---------- Provided material ----------
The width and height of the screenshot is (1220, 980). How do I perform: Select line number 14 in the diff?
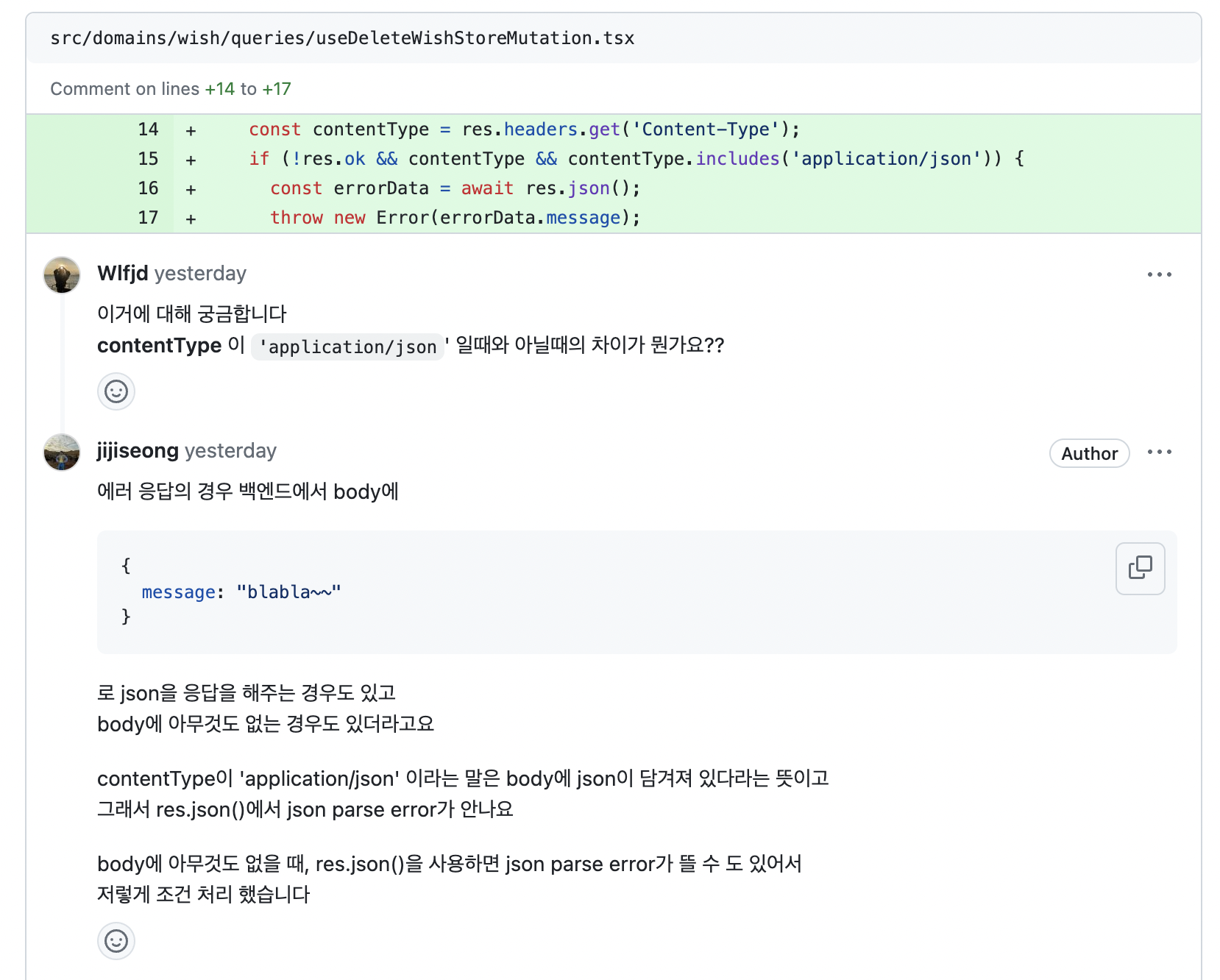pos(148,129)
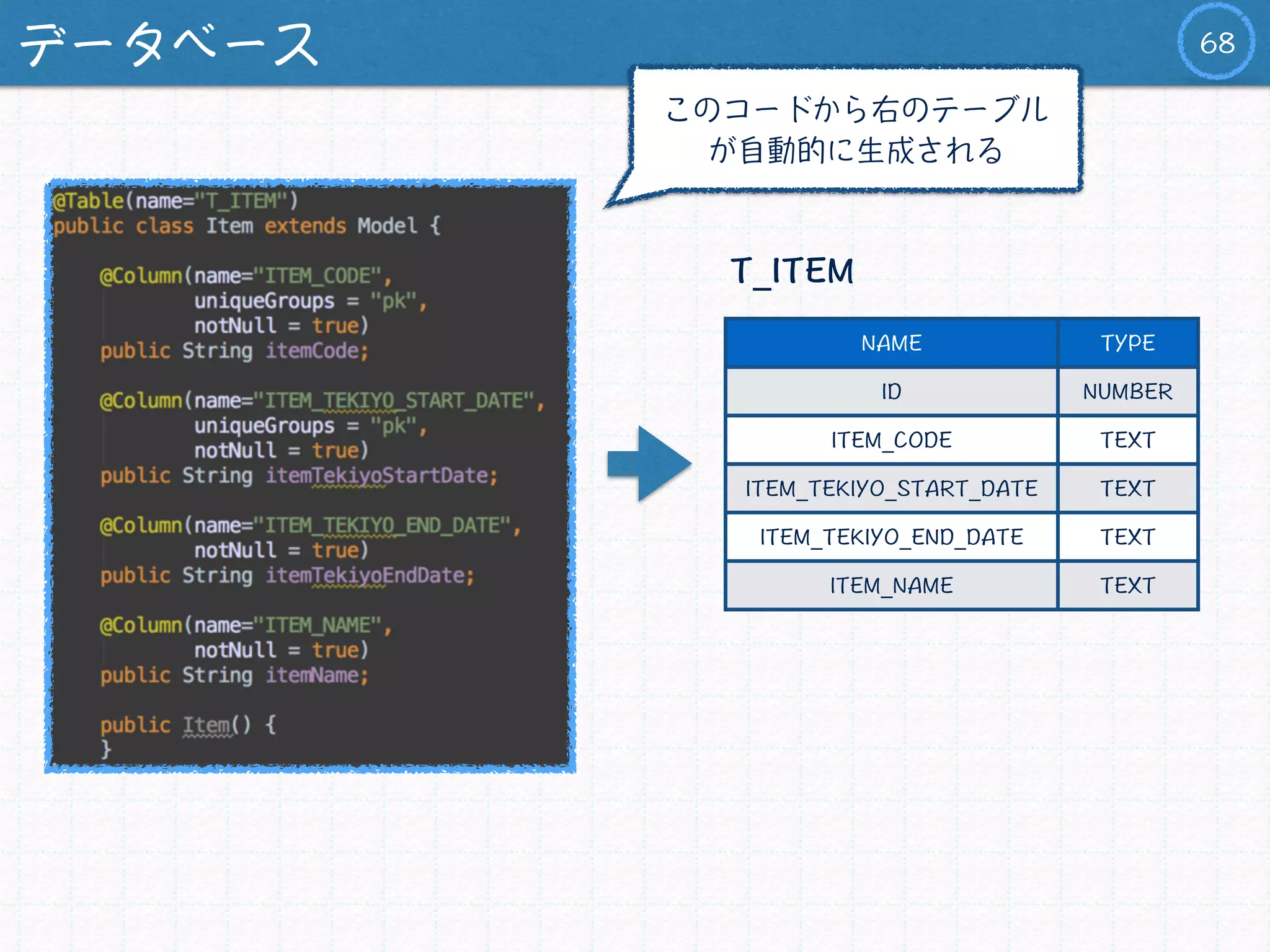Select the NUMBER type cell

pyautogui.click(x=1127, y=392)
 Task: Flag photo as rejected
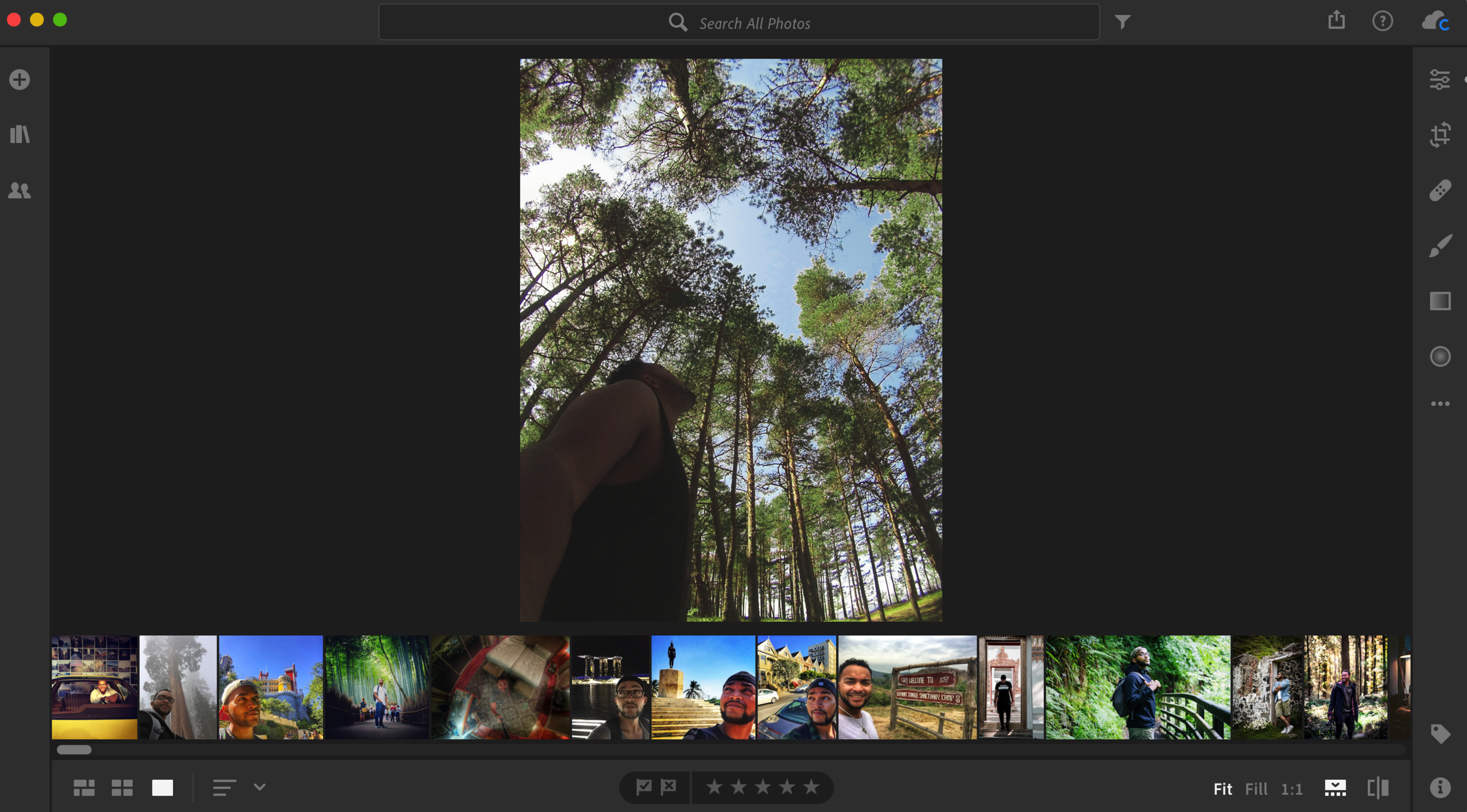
----------
## Exercise
Exact copies of the entries above are needed, with every picture removed.

## Result of the exercise
The width and height of the screenshot is (1220, 980). How do I perform: Select line number 14 in the diff?
pos(148,129)
Select the NUMBER type cell

pyautogui.click(x=1127, y=392)
 Task: Flag photo as rejected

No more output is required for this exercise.